Lo studio «Background» dell’Arcidiocesi di Toronto e il «mea culpa» dei vescovi
L’arcidiocesi di Toronto il 9 luglio 2021 ha pubblicato uno studio intitolato Background per i cattolici: le scuole residenziali, nel quale si ricapitola il percorso svolto dalle Chiese canadesi e dalla comunità civile per affrontare l’impatto della colonizzazione e il coinvolgimento della Chiesa nelle scuole residenziali, in modo da rispondere alla sofferenza dei popoli indigeni e agli effetti persistenti del trauma intergenerazionale.
La Commissione verità e riconciliazione aveva rivolto anche alla Chiesa cattolica alcuni appelli, tra cui un invito al papa a recarsi in Canada per consegnare alle vittime del sistema dei convitti indiani una richiesta di perdono.
Il 24 settembre 2021 la Conferenza episcopale canadese, dopo la sua Assemblea plenaria, ha espresso in una nota il suo rimorso per i maltrattamenti e la morte di migliaia di bambini indigeni nelle scuole residenziali.
Razzismo e dottrine
«Un passo interessante nell’analisi delle strutture e delle culture soggiacenti alla discriminazione razziale – ha scritto Daniela Sala su Regno-Documenti 7/2019 – è stato compiuto dalla Conferenza dei vescovi cattolici e altre organizzazioni cattoliche canadesi. In alcuni documenti nel 2016, in risposta a un rapporto della Commissione verità e riconciliazione sul tema, esse hanno analizzato il problema storico del trattamento inflitto alle popolazioni indigene in Canada e come affrontare quella storia oggi (cf. Origins 46[2016] 1, 6-12).

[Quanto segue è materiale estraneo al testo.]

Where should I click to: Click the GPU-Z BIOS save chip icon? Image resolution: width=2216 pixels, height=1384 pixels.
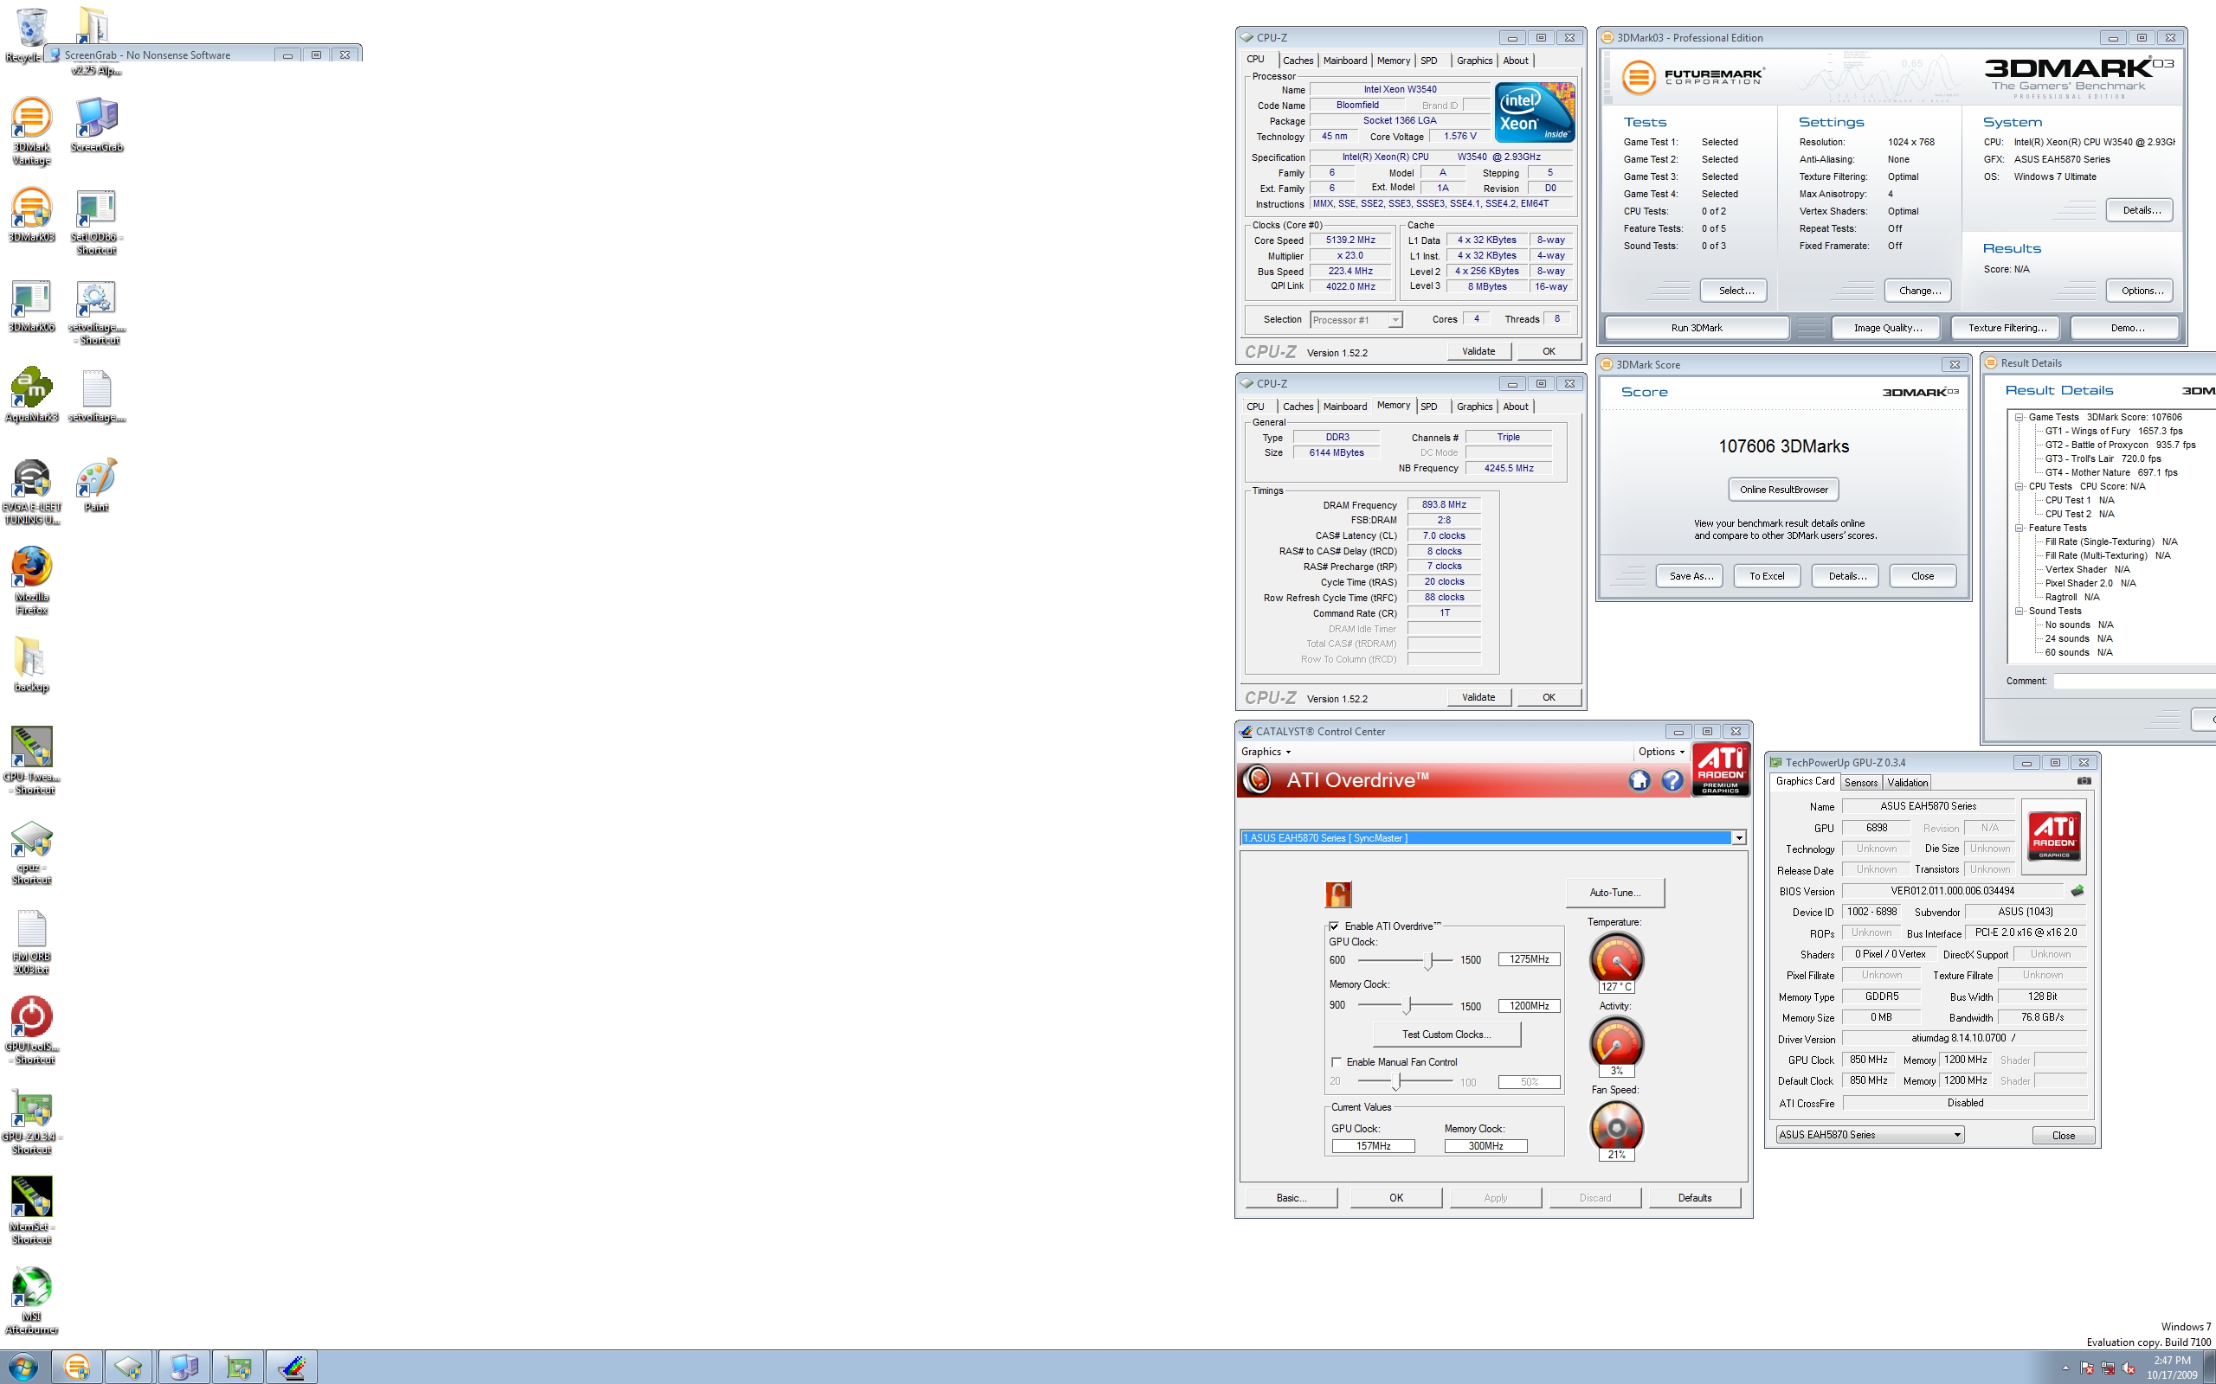coord(2077,891)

In essi dichiarano fermamente che “ai popoli indigeni, creati a immagine e somiglianza di Dio, nostro creatore, in passato si sarebbero dovuti riconoscere e rispettare i diritti umani fondamentali, e si deve respingere e contrastare con la massima forza ogni situazione in cui non vengono riconosciuti e rispettati la loro umanità e i loro diritti umani fondamentali nel passato e nel presente”; e “le Scritture della Chiesa, la tradizione e la teologia non offrono base alcuna per la conquista, da parte degli europei, di terre già abitate da popolazioni indigene”».
Papa: ascoltare e fare spazio al dolore
Dopo diversi rinvii dovuti alla pandemia, da ultimo a dicembre, ora, a Roma sono giunti 32 anziani indigeni, «custodi della conoscenza», sopravvissuti alle scuole residenziali, e svariati giovani. Delegati di tre distinte associazioni – l’Assemblea delle Prime Nazioni (AFN), il Métis National Council (MNC) e l’Inuit Tapiriit Kanatami (ITK) – che, si legge in un comunicato dell’episcopato canadese, «portano una profonda esperienza vissuta dal di dentro dell’eredità delle scuole residenziali e degli impatti del colonialismo». Molti dei presenti a Roma sono «coinvolti direttamente nel percorso in corso di guarigione e riconciliazione».
Papa Francesco desidera «ascoltare e fare spazio alle dolorose storie portate dai sopravvissuti»: lo sottolinea la sala stampa vaticana in un comunicato diramato a conclusione delle prime due udienze. Ognuno dei primi due incontri «ha avuto la durata di circa un’ora ed è stato caratterizzato, da parte del Papa, dal desiderio di ascoltare e fare spazio alle dolorose storie portate dai sopravvissuti. Gli incontri e l’ascolto proseguiranno nei prossimi giorni secondo le informazioni già fornite».